What does the King v. Burwell ruling mean for Colorado?

What does the King v. Burwell ruling mean for Colorado?

In a major victory for health care reform, the U.S. Supreme Court upheld the Affordable Care Act (ACA) for a second time last month. The King v. Burwell decision ensures that the federal premium tax credits that were included in the ACA to help low- and middle-income Americans afford health insurance will remain available in all states — whether those states established their own health insurance exchanges or opted to use the federal marketplace, Healthcare.gov. A decision the other way would not have directly impacted Colorado because lawmakers made a bipartisan decision to establish a statewide marketplace, now known as Connect for Health Colorado. But the destabilizing effects of a decision in favor of the King plaintiffs would have resulted in downstream consequences for our state that we were fortunate to avoid.

Colorado is among 14 states that set up their own insurance marketplaces under the ACA. Two other states set up federal-state hybrid marketplaces and 34 states declined to set up a marketplace at all. For those states that chose not to set up a state marketplace, the ACA authorized the Secretary of the Department of Health and Human Services (HHS) to step in and establish marketplaces on the states’ behalf. Since the marketplaces were implemented in January 2014, approximately 6.4 million Americans have enrolled in health insurance with the help of a tax credit through the federal marketplace in one of the 34 state that use it. But the plaintiffs in King argued that the ACA does not make tax credits available to people purchasing insurance on the federal marketplace.

With the June 30 ruling, however, the Supreme Court in a 6-3 decision has firmly put that argument to rest.
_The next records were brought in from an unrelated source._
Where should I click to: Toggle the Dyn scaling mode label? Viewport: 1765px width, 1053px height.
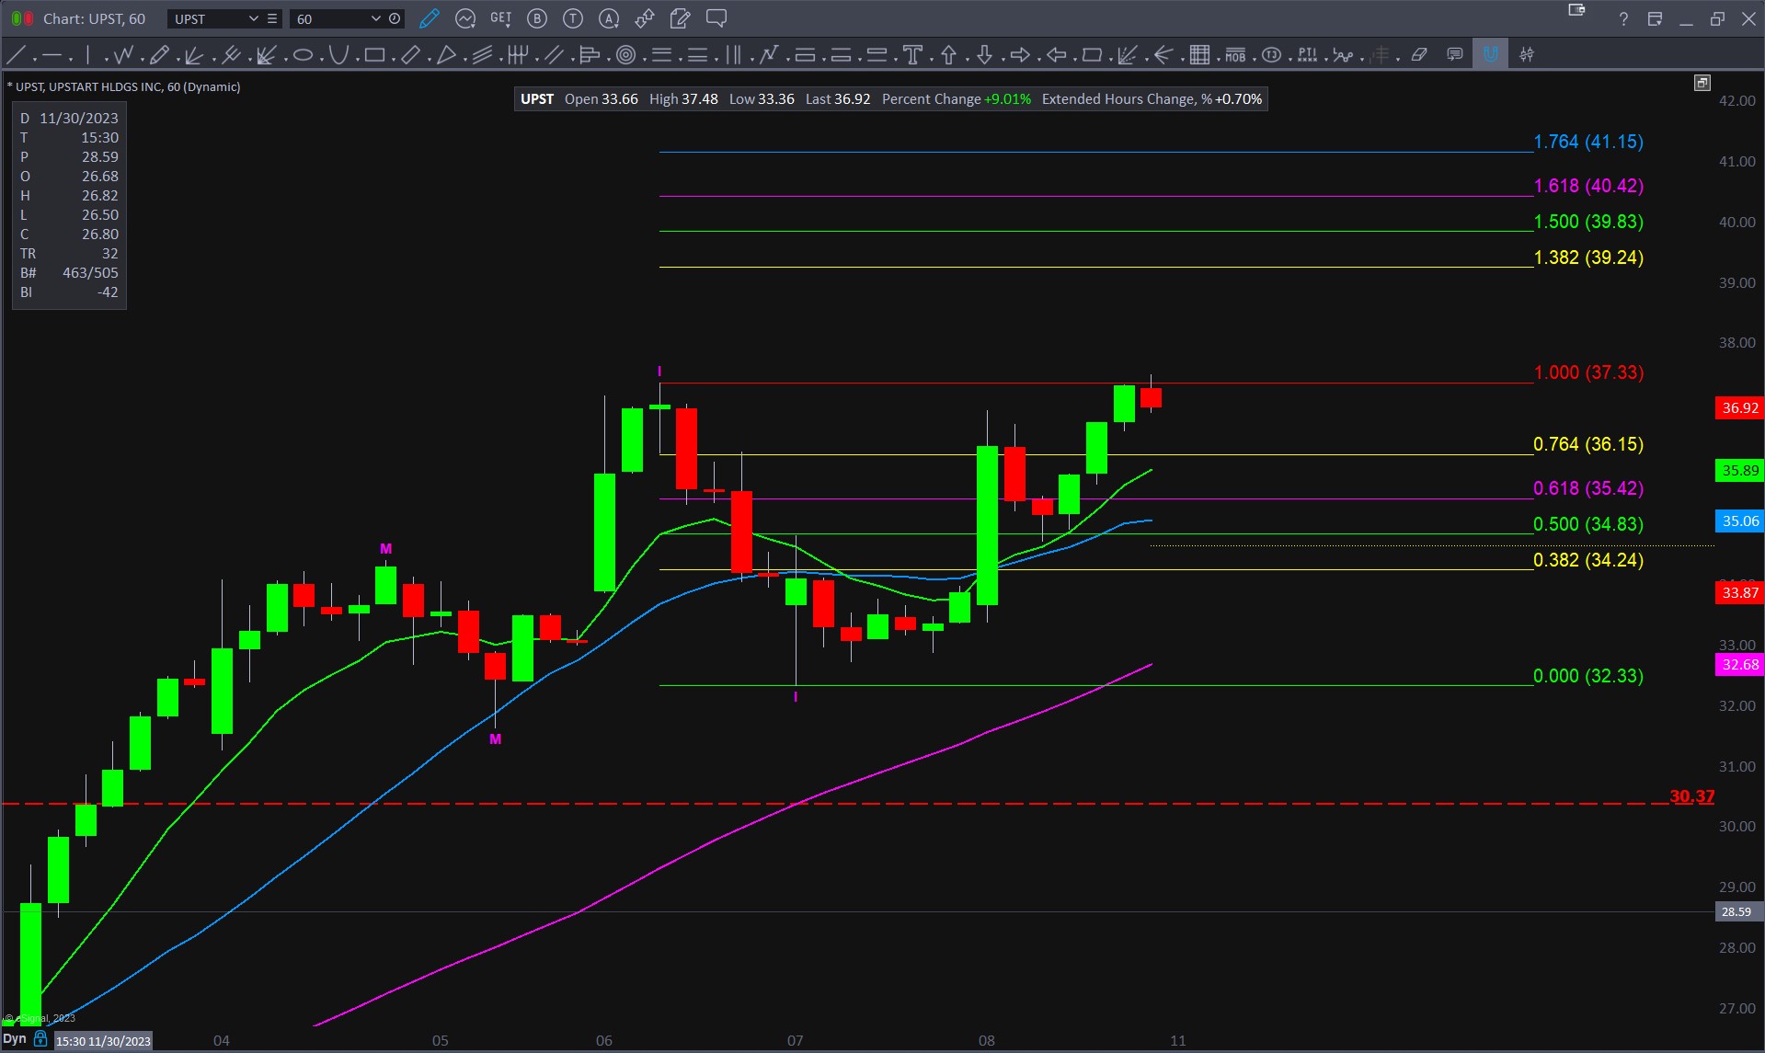pos(15,1039)
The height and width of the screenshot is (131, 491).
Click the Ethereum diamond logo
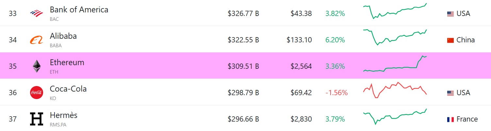(37, 66)
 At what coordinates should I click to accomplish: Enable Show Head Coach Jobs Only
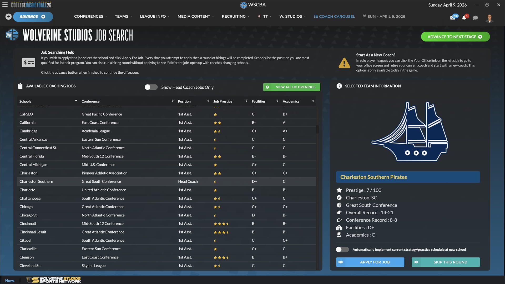(x=151, y=87)
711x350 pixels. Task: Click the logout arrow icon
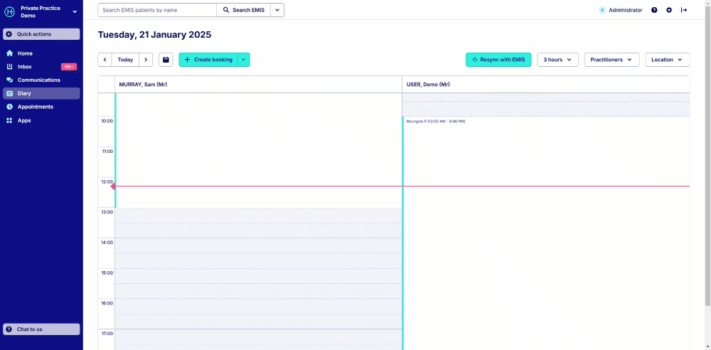point(684,10)
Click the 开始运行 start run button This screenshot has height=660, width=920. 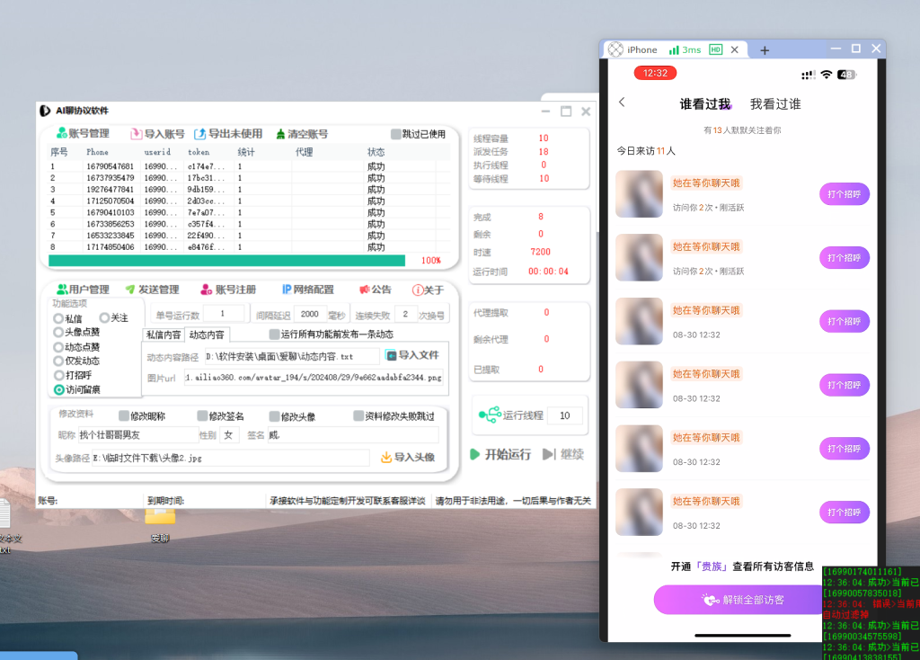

Writing for the Court, Chief Justice John Roberts stated that the ACA’s statutory scheme “compels us to us to reject petitioners’ interpretation because it would destabilize the individual insurance market in any state with a federal exchange, and likely create the very ‘death spiral’ [in federal exchange states] that Congress designed the Act to avoid.” In recognition of the clear purpose and structure of the ACA’s reforms, the chief justice declared that “Congress passed the Affordable Care Act to improve health insurance markets, not to destroy them.”

The court did acknowledge ambiguity in the ACA resulting from “inartful drafting” but was clear that the structure of the statute resolved any ambiguity in favor of the administration. In coming to its conclusion, the court acknowledged the ACA’s “three-legged stool” approach to expanding access to health insurance through the individual market.

The three legs of the stool acknowledged by the Court are: 1) guaranteed access, which prohibits insurers from denying coverage or raising premiums based on preexisting conditions; 2) the individual mandate, which requires virtually everyone to carry health insurance; and 3) sliding scale premium tax credits to make insurance affordable for low- and middle-income individuals. Chief Justice Roberts recognized that these reforms were core elements of the ACA and declared that Congress intended for those elements to work together to improve access to health insurance, whether purchased through a state marketplace or the federal marketplace. The ruling is extremely positive for the future of the ACA because the high court has affirmed that — despite any inartful drafting — the purpose and structure of the ACA make clear that the reforms at issue in King were intended to benefit Americans in every state.

Importantly, the court declined to rule based on deference to the Internal Revenue Service (IRS), eliminating the ability of future administrations to interpret the language at issue in this case differently and make the tax credits unavailable in federal marketplace states. Under Supreme Court precedent in Chevron U.S.A. v. Natural Resources Defense Council, Inc., when an agency such as the IRS, interprets a statute by passing a regulation, the court will defer to that interpretation as long as it is reasonable. Because the IRS had interpreted the ACA as making tax credits available through the federal marketplace, many thought the court might uphold the tax credits by deferring to the IRS regulation. However, the court rejected Chevron’s applicability to this case stating that, “[w]hether those credits are available on federal exchanges is … a question of deep ’economic and political significance‘ that is central to this statutory scheme; had Congress wished to assign that question to an agency, it surely would have done so expressly.”

Thus, instead of deferring to the IRS, the court has declared once and for all that the ACA’s tax credits are available in every state. As a result of this ruling, an estimated 6.4 million people in the 34 states that use the federal marketplace can breathe a sigh of relief because they will not lose the tax credits that have made quality health insurance affordable for them.